TH carrier cows have a 50-50 chance of producing carrier offspring when bred to TH free sires. To that extent, their value is potentially diminished. However, it is likely not cost effective in most situations to automatically cull all suspect TH carrier cows. In the case of TH carrier cows being used in embryo transplant, on average, half of their calves will be TH carriers and may be discounted. A smart strategy might be to compromise and cull TH carrier cows and offspring if there are other reasons why they should be culled anyway (i.e. age, pregnancy status, low production, undesirable EPDs, etc.). High producing TH carrier cows may be retained, bred to TH free sires, resulting in some TH free offspring.
Mating Strategies
There are a number of different strategies breeders can use to immediately eliminate the chances of producing any defective calves and ultimately cleanse their herds of the defective gene. Strategies range from:
- Adopting the simple practice of only using sires that are TH free.
- Only breeding TH carriers to TH free animals.
- Culling TH carrier animals from the herd.

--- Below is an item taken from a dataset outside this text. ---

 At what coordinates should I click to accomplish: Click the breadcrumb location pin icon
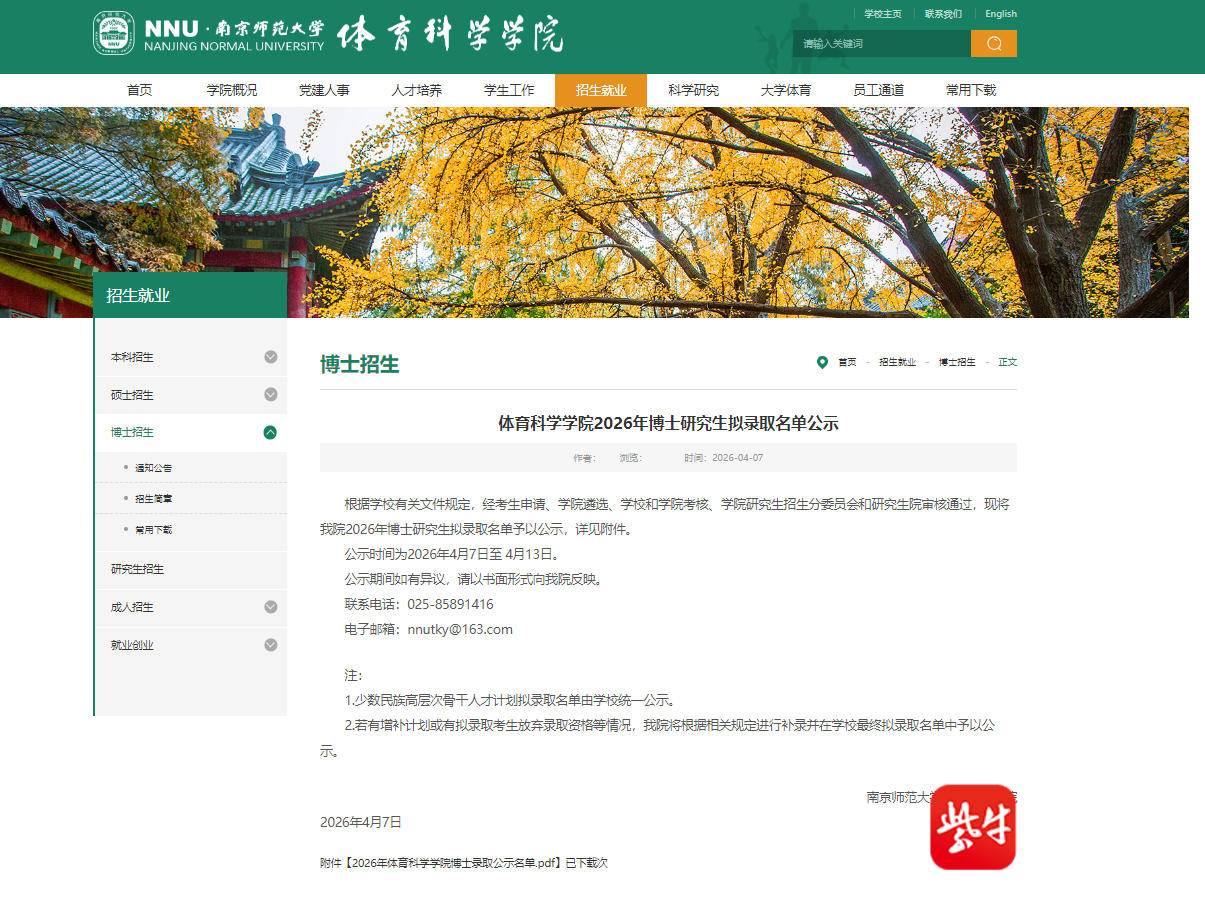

Any one of these approaches should greatly reduce the chance of producing a TH defective calf. The strategy which is right for you depends upon the economics of the situation and the extent to which your cowherd may carry the defect. Breeders cannot assume that full-sibs to carrier animals are themselves carriers. They have a 50 percent chance of being TH free.
Reporting Abnormalities
The ASA Bylaws state that it is every member’s duty to promptly report any abnormal condition or genetic defect found in Shorthorn cattle to the association. With the aid of qualified geneticists, every effort will be made to determine the cause and document parentage for every reported defect. Any effort to conceal such information is considered an unethical practice by the ASA and may result in suspension or expulsion from the membership. Report an animal with any abnormality as soon as it is discovered. Full and complete reporting is necessary to provide the documentation necessary to diagnose and evaluate possible corrective actions. Please refer to the ASA Genetic Defect Protocol for requirements and procedures.
Future Implications
The struggle with genetic defects is not over. Not only must diligent testing and breeding decisions be made to eliminate TH, another defect is afflicting Shorthorn cattle. You may have heard reports of “bulldog” calves – many of which were often mistaken for calves afflicted with TH. The new syndrome is not bulldog. Researchers are currently investigating the physical conditions of the defect and have named it PHA (pulmonary hypoplasia with anasarca). This second genetic defect, by all reports, is also affecting other breeds. As more information becomes available it will be passed on to the membership.
ASA Genetic Defect Policy
- Beginning January 1, 2006, all AI sires, donor dams, and cloned animals must be DNA genotyped, parentally verified, and genetic defect tested with results reported to the ASA.
- Beginning January 1, 2006, AI certificates and donor dam certificates will be issued regardless of genetic defect status if genetic defect test results have been reported to the ASA.
- A listing of genetic defect “free” and “carrier” males and females will be maintained on the ASA website if they are parentally verified. This listing will be made available upon request.
- Registration certificates will be issued regardless of genetic defect status.
- ASA reserves the right to conduct random genetic defect testing.
- All cattle consigned to ASA sanctioned sales (NAILE “Heifer Calf Futurity” and NWSS “People’s Choice Bull Sale”) must be tested genetic defect free and parentally verified.
Approved by the ASA Board of Directors (August 5, 2005).
Document dated: August 15, 2005